After the State Law and Order Restoration Council (SLORC) seized power in September 1988, Myanmar was plunged into a long era of oppression. Activists were forced to flee the country or go underground, while schools and universities were repeatedly shuttered, sometimes for years at a time, to prevent students from reigniting protests.

But none of this deterred Hnin Hnin Hmway, who continued her activities despite the constant threat of arrest. 

“When the schools were closed, we opened our own classes. We did this for the benefit of the poor. Whenever public servants faced oppression, we stood with them publicly. This made people in the Tatmadaw very angry with us,” she said.

Any sign of trouble from student protesters inevitably led to a visit by the authorities. In August 1989, a search of her house turned up copies of political statements released by groups opposed to military rule. A month later, she was sentenced to three years in prison.

While she was in Yangon’s notorious Insein prison, the SLORC held an election that the National League for Democracy (NLD) won by a landslide. When the regime refused to recognise the result, Hnin Hnin Hmway and other political prisoners staged a strike. For this, she was transferred to Thayarwaddy prison in Bago region, where she remained until her release in 1992.

She wanted to go back to university after this, but that proved impossible because she refused to sign a pledge not to engage in politics. So instead she opted for a distance-education program. In 1995, she graduated with a bachelor’s degree in history.

During this period, she also continued her political work. She tried to establish contacts between students who had fled to the border to take up arms and those who remained active inside the country. She was under constant surveillance, so she went into hiding as more and more of her colleagues were detained. Then, in January 1997, she was arrested again and sentenced to another three years in prison.

“Laws should not be based only on the orders of higher-ups. The will of the people also has to be considered,” said Hnin Hnin Hmway.
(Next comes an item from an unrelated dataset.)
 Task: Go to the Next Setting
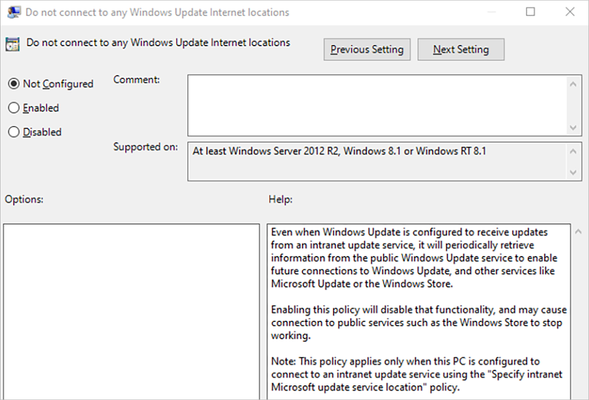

Even this second stint in prison did nothing to dampen her commitment to the struggle. In 2007, she took part in the monk-led protests of the Saffron Revolution, and the next year she was active in efforts to resist the junta’s final push to force its constitution on a country still reeling from the devastation of Cyclone Nargis.

A new era

As Myanmar’s political climate began to change after elections were held for the first time in two decades in 2010, Hnin Hnin Hmway looked for new ways to work for justice. 

In 2012, she joined a committee to support former political prisoners and played a leading role in collecting information about those still behind bars. Of all her political activities over the years, this is the one she speaks of with the greatest pride.

After nearly three decades as a political outsider, she made her first attempt to win public office in 2015, running as a candidate in Mandalay’s constituency 5.

She lost in that election, but now she’s ready to try again.

Even though she has changed her stance on the utility of participating in a political system that preserves military influence, she still believes firmly in the importance of representing the interests of ordinary people.

“Laws should not be based only on the orders of higher-ups. The will of the people also has to be considered,” she said.

As a product of the heady days of the 1988 uprising, she remains committed to the idea that the first rule of politics is to include everyone in decisions that affect them.

This vision of an inclusive system politics also extends to those who are constrained as much by tradition as by poverty or political oppression.

“It is still rare for women to reach high positions in politics. But women should also be decision-makers, and not just members. Real responsibilities should be given to women, and women must fulfil their duties in turn,” she said.